**EXERCISE INPUT**

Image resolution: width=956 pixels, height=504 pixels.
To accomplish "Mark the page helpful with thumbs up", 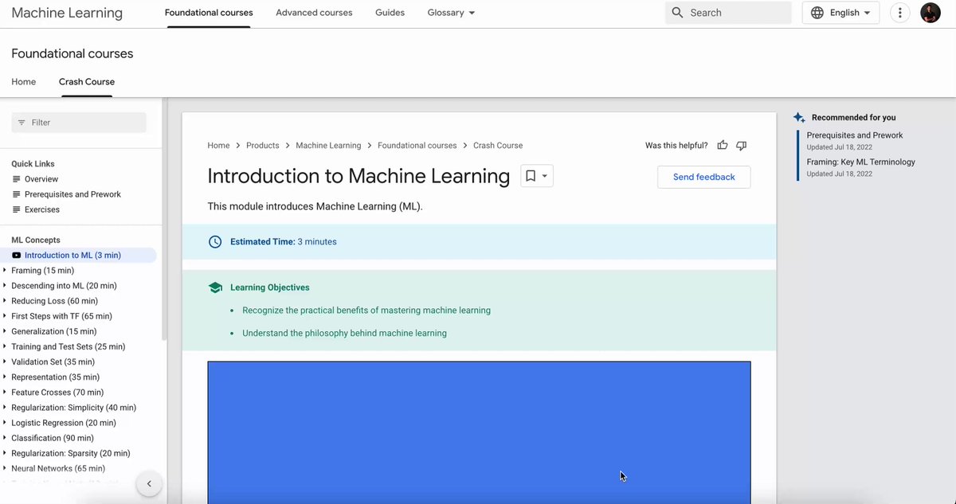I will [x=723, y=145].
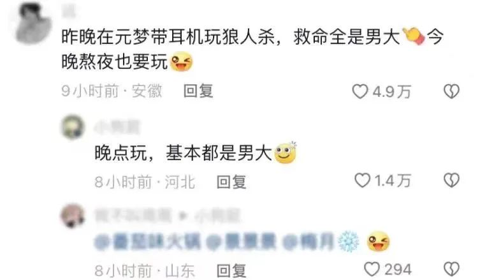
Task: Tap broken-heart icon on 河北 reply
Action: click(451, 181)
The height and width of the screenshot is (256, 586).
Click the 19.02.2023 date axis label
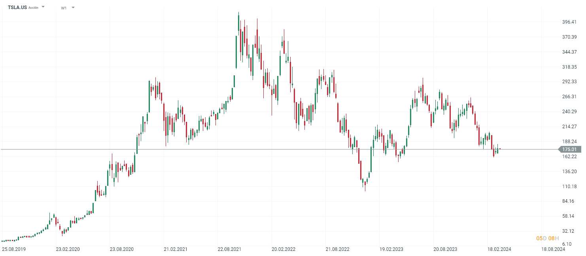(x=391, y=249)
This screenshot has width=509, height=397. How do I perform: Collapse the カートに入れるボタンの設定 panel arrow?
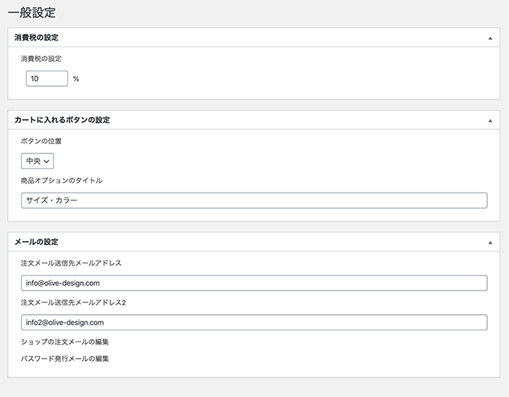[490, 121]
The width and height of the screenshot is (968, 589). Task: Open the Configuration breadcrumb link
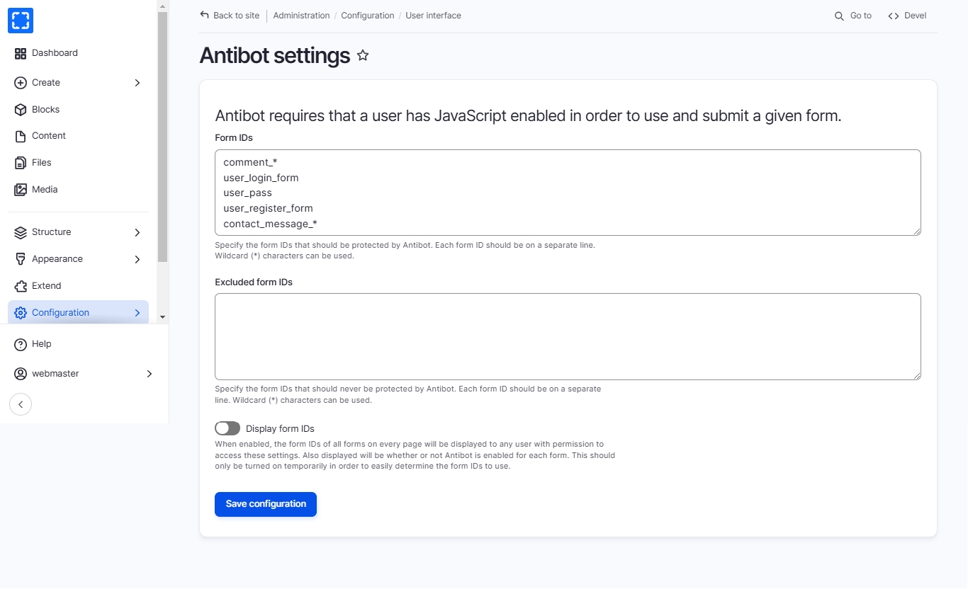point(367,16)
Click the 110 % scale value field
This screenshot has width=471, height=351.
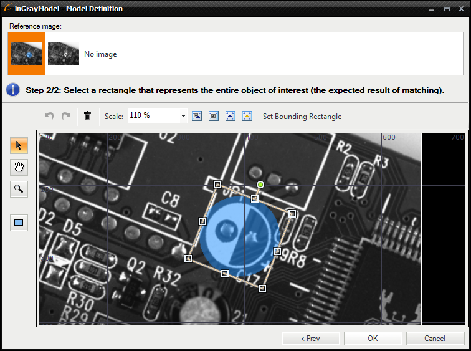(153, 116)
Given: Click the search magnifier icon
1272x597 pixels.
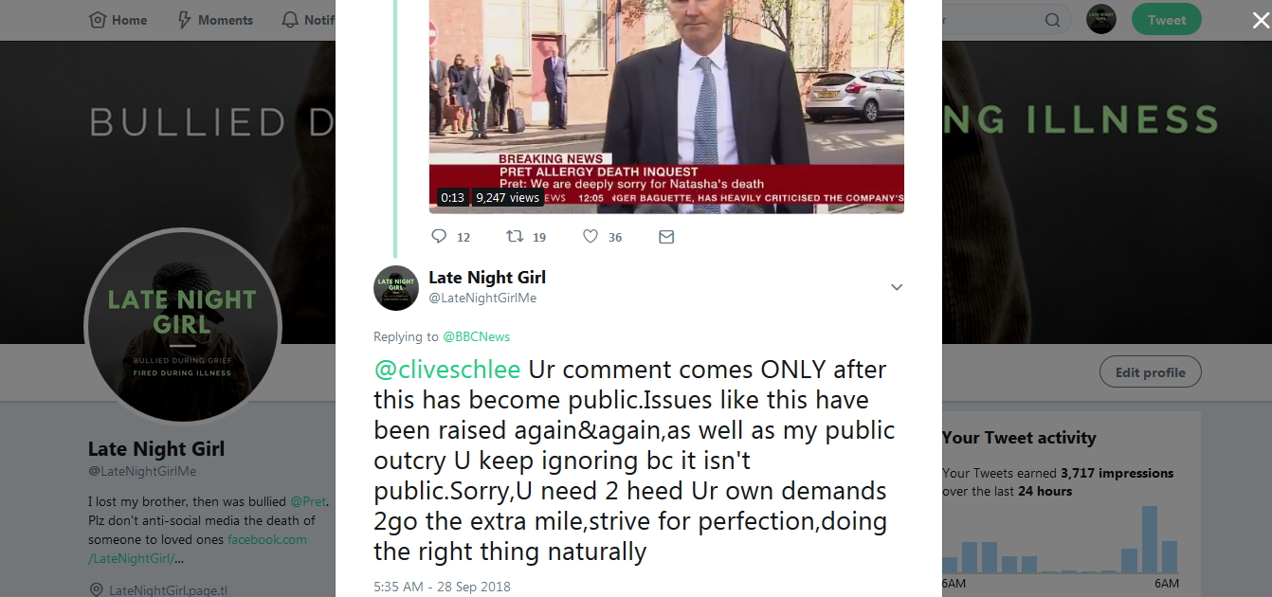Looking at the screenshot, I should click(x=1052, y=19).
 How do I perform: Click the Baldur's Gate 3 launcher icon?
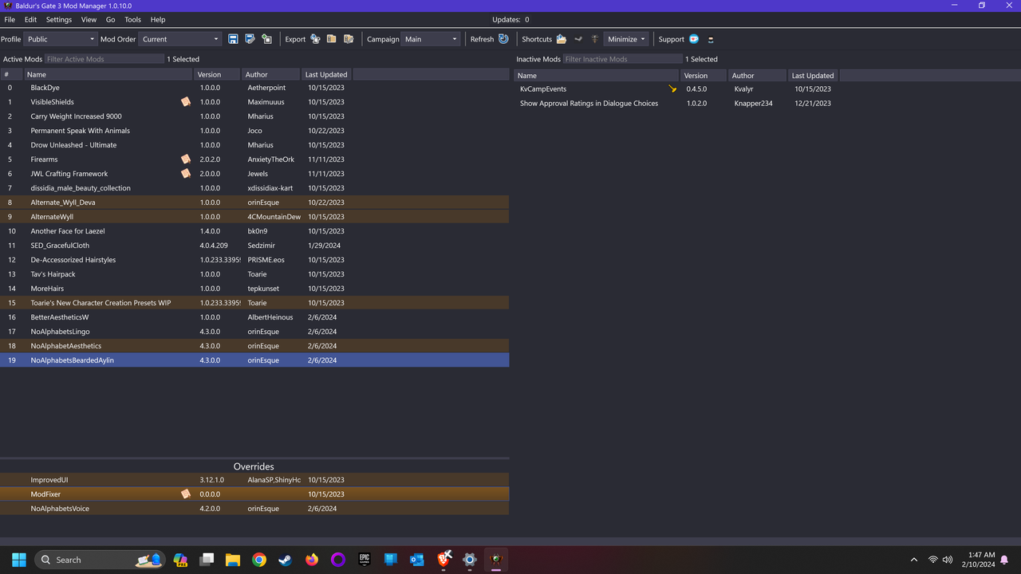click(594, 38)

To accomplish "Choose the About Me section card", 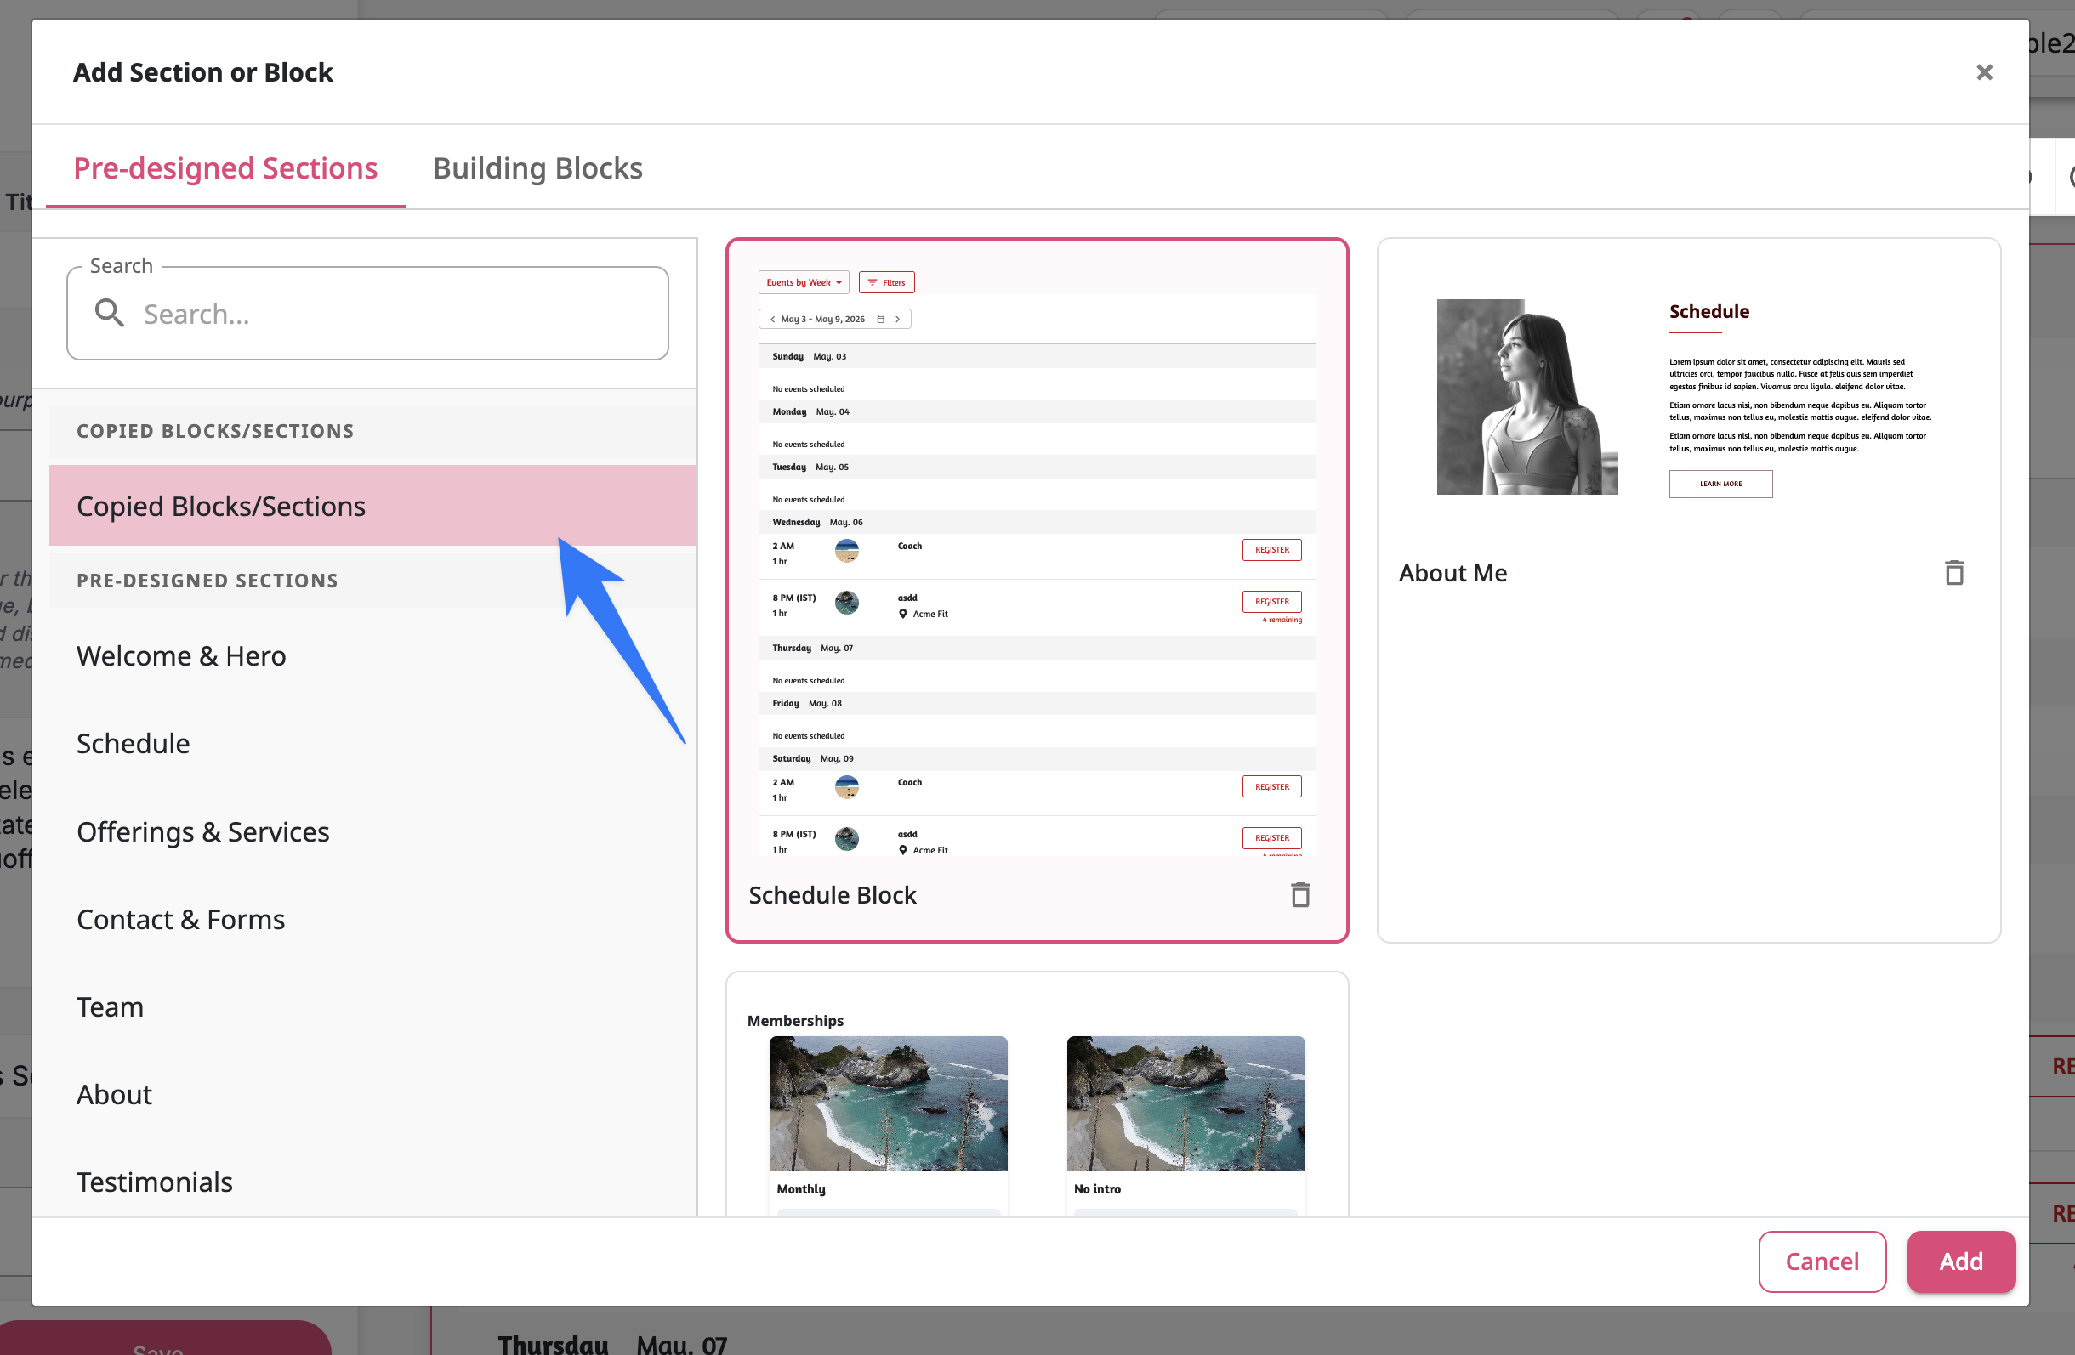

**EXERCISE REQUIREMENTS**
Could you restate exactly the lines from the line containing "The width and" through the end of the listing, both ends included and nothing else, leaving the images out?

**COMPLETED TASK**
The width and height of the screenshot is (968, 589). Task: Open the Configuration breadcrumb link
point(367,16)
Click the 110 % scale value field
This screenshot has width=471, height=351.
(153, 116)
Given: Click the search magnifier icon
1272x597 pixels.
Looking at the screenshot, I should click(x=1052, y=19).
 How do I perform: Click the Baldur's Gate 3 launcher icon?
click(594, 38)

To accomplish "Choose the About Me section card", 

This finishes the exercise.